Os pães enriquecidos são um caso à parte. Mesmo com uma farinha para pão industrializada, nosso pão fermentado com cranberries desidratadas leva mais 9 g de psyllium para 330 g de farinha, porque os ovos e a gordura deixam a massa mais pesada.

Pãezinhos sem glúten dourados sobre uma grade de resfriamento
Os pães tipo brioche funcionam com uma mistura de uso geral, desde que se acrescente o ligante.

Qual farinha para cada pão

O que você quer fazerO que funciona
Pão rústico, baguete, pão na panelaFarinha para pão à base de amido de milho e arroz, a mais neutra e a mais consistente
Pizza, pão caseiro rústico de sabor marcanteMistura à base de trigo-sarraceno, miolo mais denso e sabor mais marcante
Pão de forma, pãezinhos, pães tipo briocheMistura de uso geral mais 2 % de psyllium, com ovos e gordura
Pão rápido, sem comprar fermento à parteMistura orgânica com fermento biológico já incluído

Se for comprar apenas uma, escolha uma farinha para pão neutra e comece pelo pão na panela: a panela tampada retém o vapor e proporciona a casca mais uniforme. O mesmo pacote serve para muito mais do que pão: nossos biscoitos amanteigados recheados com ganache são feitos com ela.

Pão sem glúten assado em uma panela de ferro fundido vermelha
A panela tampada faz boa parte do trabalho no lugar do glúten.

Perguntas frequentes

É possível substituir uma farinha para pão sem glúten por uma mistura de uso geral?

Sim, acrescentando o ligante que falta: cerca de 2 % de psyllium em pó e um pouco mais de água. O miolo ficará um pouco mais denso e se conservará por menos tempo.

Uma farinha para pão sem glúten é adequada para celíacos?

A indicação “sem glúten” garante menos de 20 mg de glúten por quilo, limite regulamentar europeu.
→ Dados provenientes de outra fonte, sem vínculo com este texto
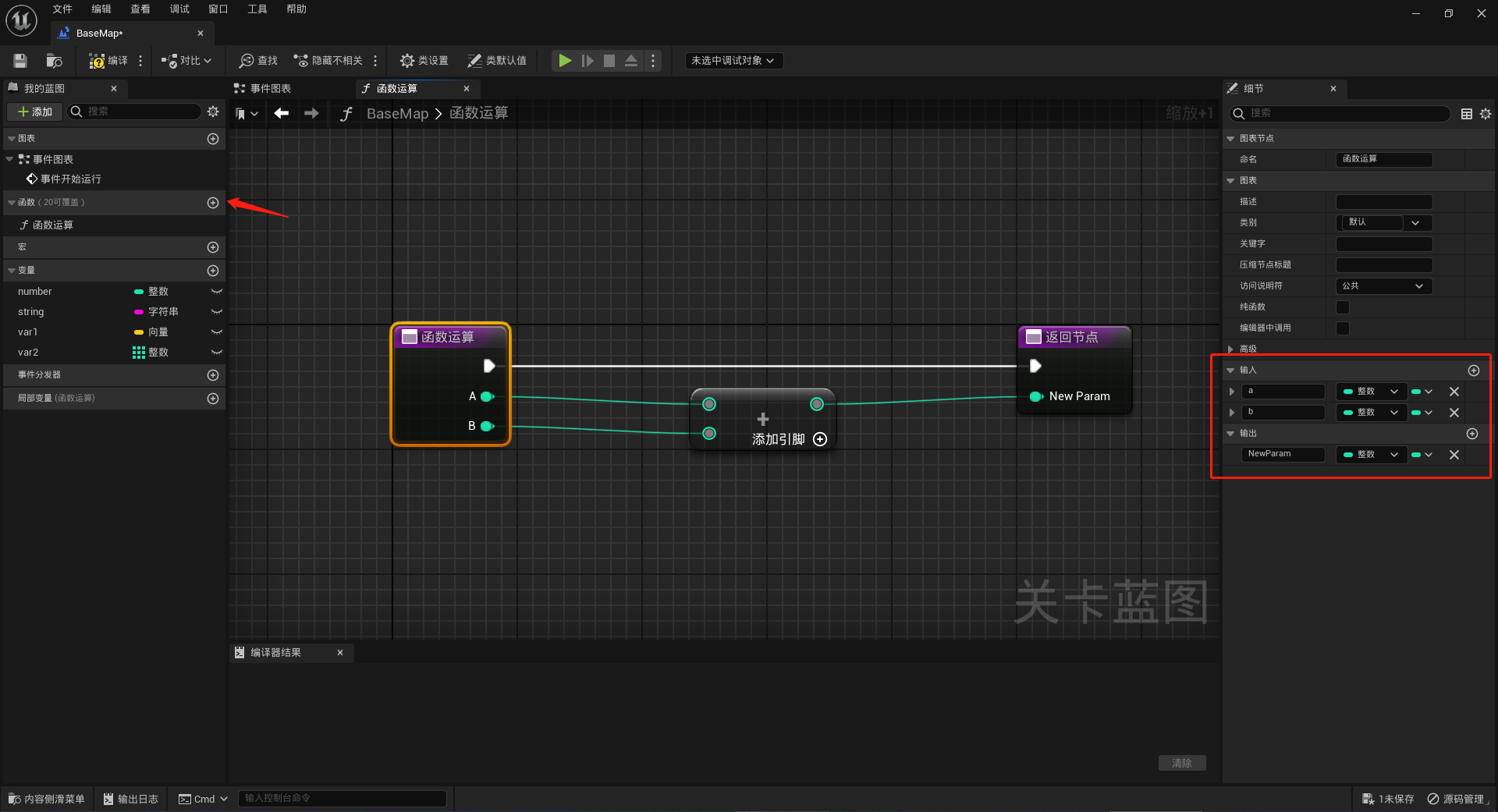Click the back navigation arrow in graph

tap(281, 113)
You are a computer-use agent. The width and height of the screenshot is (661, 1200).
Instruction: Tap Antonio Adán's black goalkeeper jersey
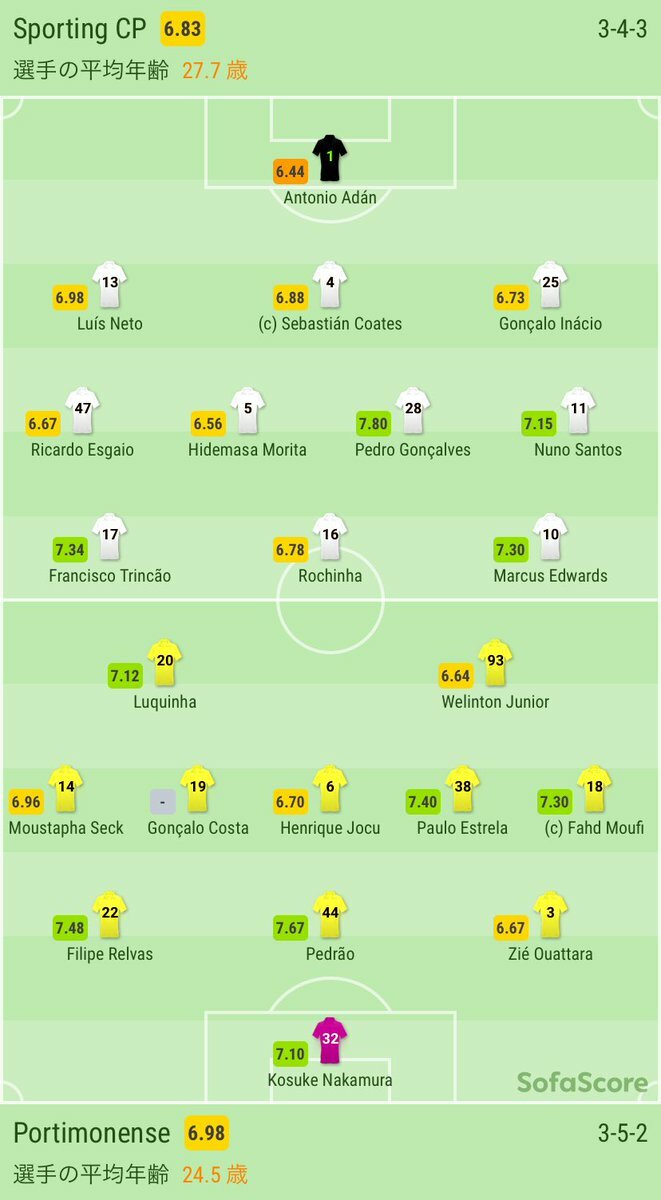click(330, 158)
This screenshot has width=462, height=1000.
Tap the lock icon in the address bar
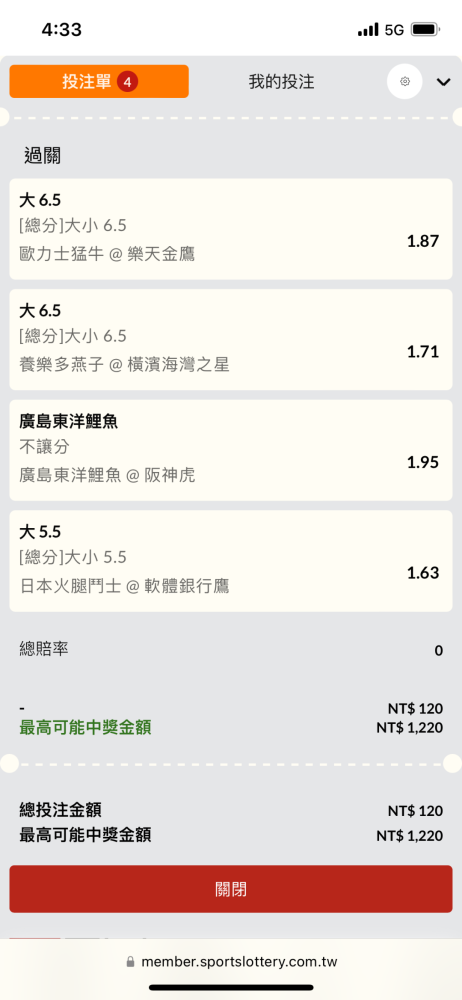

O ponto de atenção é a alergia ao trigo, que é diferente da doença celíaca: nesse caso, a Fioreglut, feita a partir de amido de trigo, deve ser evitada.
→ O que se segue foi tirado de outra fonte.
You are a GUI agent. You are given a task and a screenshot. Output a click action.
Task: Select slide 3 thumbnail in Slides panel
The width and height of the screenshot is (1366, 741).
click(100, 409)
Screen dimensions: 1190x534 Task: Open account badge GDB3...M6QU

É preciso acrescentar psyllium a uma farinha para pão industrializada?

Não, ela já contém psyllium. A única exceção são os pães enriquecidos com ovos e gordura, nos quais uma quantidade extra de psyllium ajuda a sustentar a massa.

Por que minha massa sem glúten não pode ser sovada?

Porque não há rede de glúten a desenvolver. Dois a três minutos de mistura bastam, e a massa é modelada com uma espátula molhada em vez das mãos. É por isso que as melhores receitas de pão sem glúten dispensam a sova, e esse é um dos hábitos básicos da confeitaria sem glúten.